● **COMPITI DA SVOLGERE**
1) Ricopia dal testo su Rubare l'anima ai fiori il brano che comincia con "Dopo una lunga" e prosegue fino a "stesso della vita.".
2) Rispondi a queste domande basandoti sul testo su Rubare l'anima ai fiori:
(a) Con quale casa editrice e in che anno è uscito il romanzo?
(b) Quante pagine conta il romanzo?
(c) A quale età Michele Criscuoli ha iniziato a fare l'avvocato?
3) Nel testo su Rubare l'anima ai fiori, trasforma per favore in un elenco puntato il paragrafo che inizia con "Le storie di Salvatore e del figlio Giuseppe", mantenendone i fatti principali.

● **ESTRATTO DEL TESTO**
Rubare l’anima ai fiori di Michele Criscuoli. Recensione e intervista all’autore

Dopo una lunga attività di opinionista, autore di pregevoli editoriali di carattere politico sulla stampa locale e saggista, in cui ha propugnato sempre l’ideale del Bene Comune, Michele Criscuoli, approda al romanzo. Irpino, avvocato, giornalista pubblicista, già Tenente Colonnello dell’Aeronautica Militare, nonché attivista in circoli cattolici, presenta nel suo romanzo d’esordio Rubare l’anima ai fiori (LFA Edizioni, 2022) una storia che ha a che fare con la nostra storia nazionale.

Il romanzo narra la saga della famiglia Capone, condensando in 223 pagine una storia ricca e avvincente in cui la comprovata esperienza linguistica e di vita dell’autore si traducono in ore di gustosa lettura. A questo si aggiunge che la profondità dei temi trattati suggerisce alcune riflessioni sul senso delle scelte e sul fine stesso della vita.

Le storie di Salvatore e del figlio Giuseppe, narrate in parallelo, senza che ciò disturbi la lettura, seguono il percorso di crescita dei due protagonisti, incastonato in un periodo storico particolare. Attraverso il secondo conflitto mondiale, la lotta dei lavoratori e delle lavoratrici e il movimento culturale del ’68, l’intero romanzo condensa uno spaccato importante del “secolo breve”. Così tra coscienza di classe e privilegi riservati ai padroni, nascono gli amori infantili di Salvatore e di Giuseppe e man mano anche le passioni travolgenti, che durano per una notte o per sempre.

I valori, la dignità e i diritti dei più poveri, di beni e di vita, restano al centro delle due storie, che dialogano tra loro; i sentimenti sono trattati con pudore, conservati o meditati nel cuore, ma forse per questo più veri e vissuti con maggiore intensità dagli attori che l’autore mette in scena.

Le pagine di Rubare l’anima ai fiori trasudano di speranza nel futuro e di fiducia nelle infinite possibilità dell’uomo su questa terra. Ed è per questo che ne consiglio la lettura.

Per conoscere meglio l’autore e cosa ha mosso la stesura di questo romanzo, ho voluto fargli alcune domande.

Dalla carriera in Aeronautica Militare al romanzo. Michele Criscuoli si racconta

Chi è Michele Criscuoli, al di là della nota biografica che leggiamo in terza di copertina?

Sono una persona curiosa che ama cambiare. Dopo la laurea ho vinto un concorso da ufficiale in servizio permanente nell’Aeronautica e, dopo dodici anni, sono andato in congedo, sono tornato ad Avellino, e ho iniziato a fare l’avvocato a 38 anni. Si è trattata di una scelta di volontà familiare: sarei stato troppo poco presente per i miei tre figli continuando a fare il pendolare e non avrei rinunciato a loro per nulla al mondo, neanche per diventare generale dell’Aeronautica, dove mi avrebbe condotto la carriera militare. Undici anni fa ho smesso anche di fare l’avvocato e mi sono dedicato ai miei hobby.

● **RIGHE ARCHIVIATE**

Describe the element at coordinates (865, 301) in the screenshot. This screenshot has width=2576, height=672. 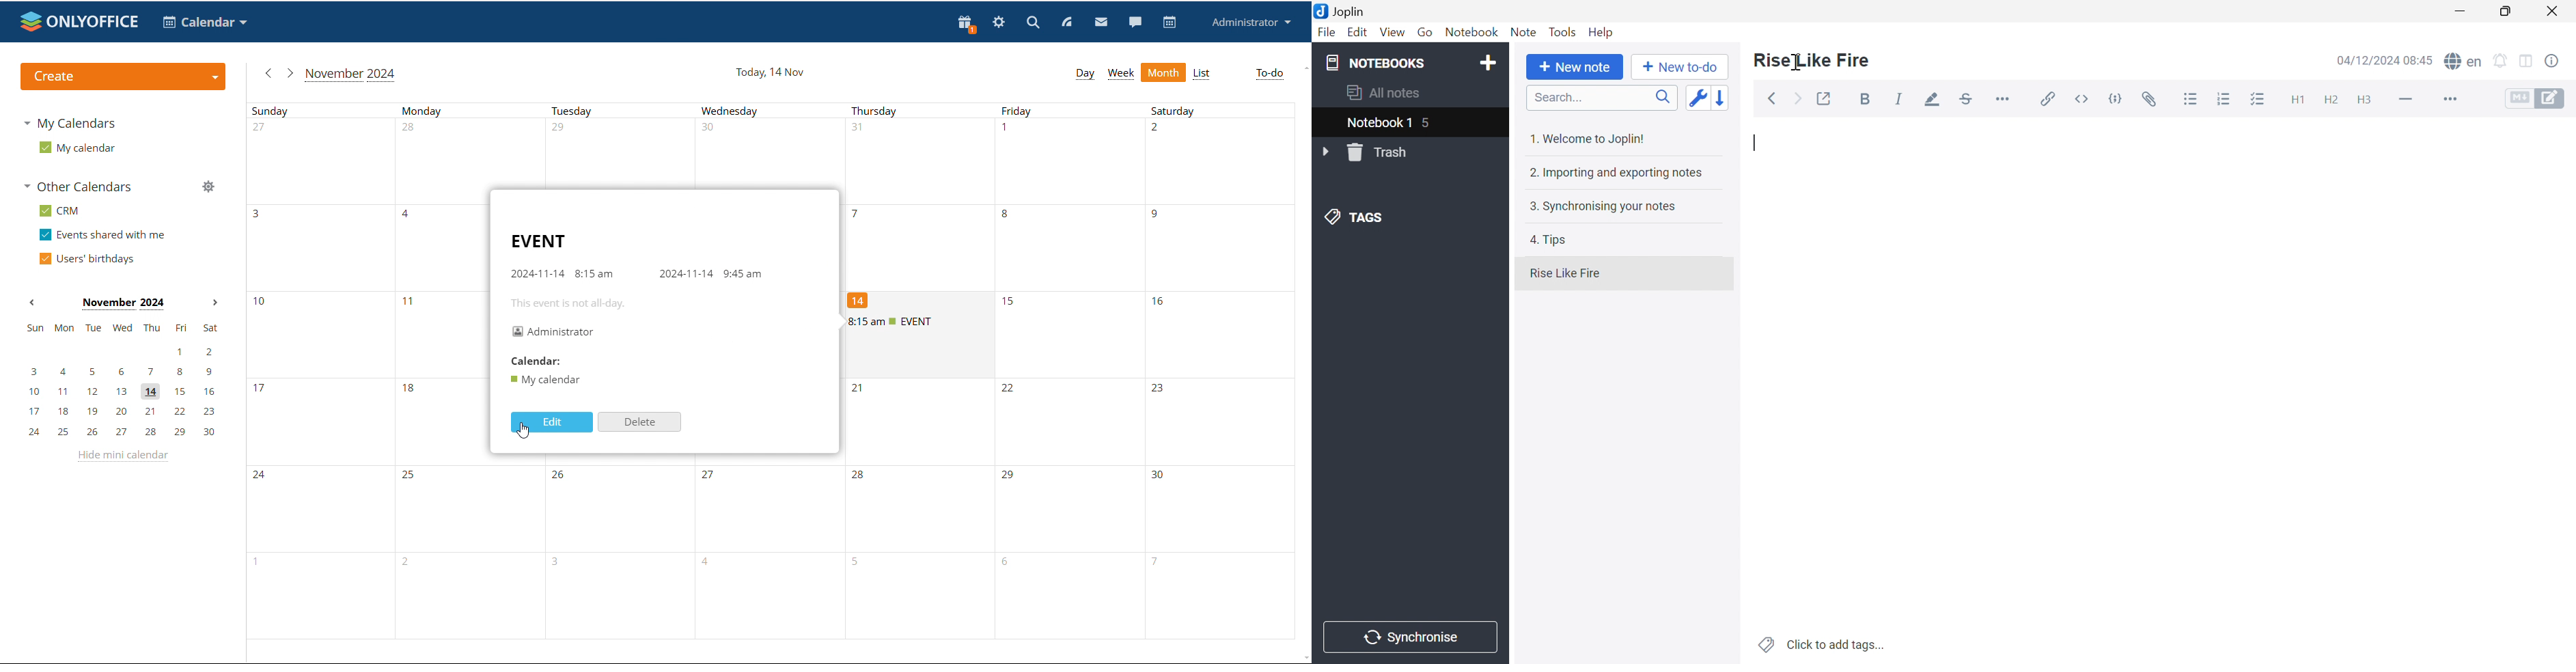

...

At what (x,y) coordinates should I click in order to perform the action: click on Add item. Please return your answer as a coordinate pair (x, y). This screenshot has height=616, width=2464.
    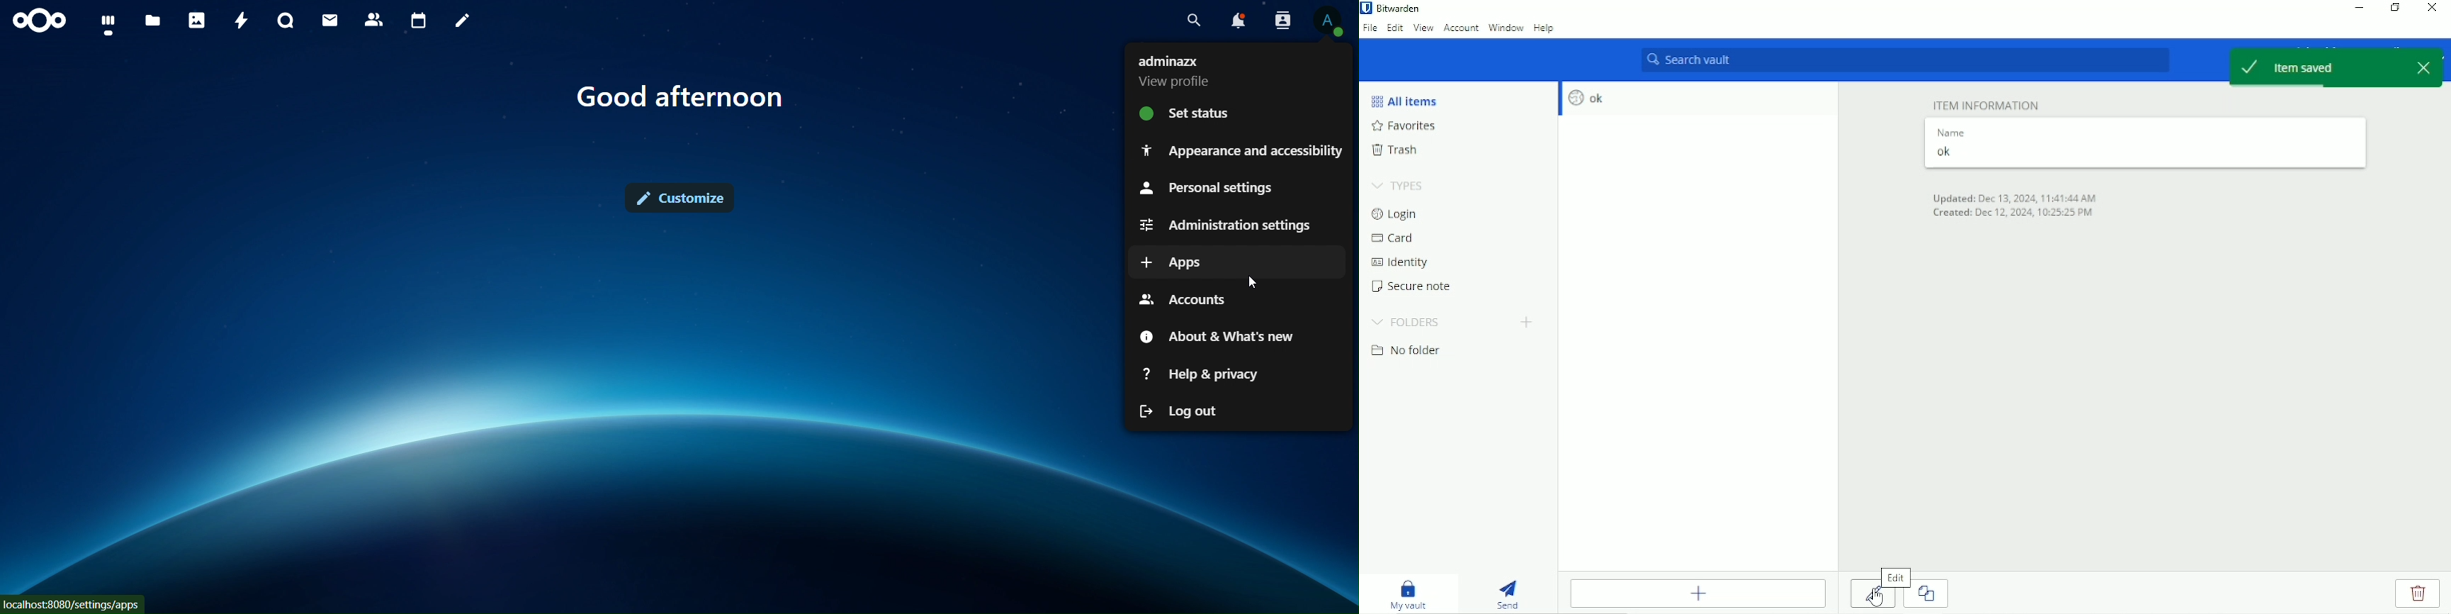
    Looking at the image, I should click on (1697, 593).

● **RISULTATI IN ORDINE**
1)
Dopo una lunga attività di opinionista, autore di pregevoli editoriali di carattere politico sulla stampa locale e saggista, in cui ha propugnato sempre l’ideale del Bene Comune, Michele Criscuoli, approda al romanzo. Irpino, avvocato, giornalista pubblicista, già Tenente Colonnello dell’Aeronautica Militare, nonché attivista in circoli cattolici, presenta nel suo romanzo d’esordio Rubare l’anima ai fiori (LFA Edizioni, 2022) una storia che ha a che fare con la nostra storia nazionale.

Il romanzo narra la saga della famiglia Capone, condensando in 223 pagine una storia ricca e avvincente in cui la comprovata esperienza linguistica e di vita dell’autore si traducono in ore di gustosa lettura. A questo si aggiunge che la profondità dei temi trattati suggerisce alcune riflessioni sul senso delle scelte e sul fine stesso della vita.

2)
(a) LFA Edizioni, 2022.
(b) 223 pagine.
(c) A 38 anni.

3)
- Le storie di Salvatore e del figlio Giuseppe sono narrate in parallelo e seguono la crescita dei due protagonisti in un periodo storico particolare.
- Il romanzo attraversa il secondo conflitto mondiale, la lotta dei lavoratori e delle lavoratrici e il movimento culturale del '68, offrendo uno spaccato del "secolo breve".
- Tra coscienza di classe e privilegi dei padroni nascono gli amori infantili dei due e poi passioni travolgenti, che durano una notte o per sempre.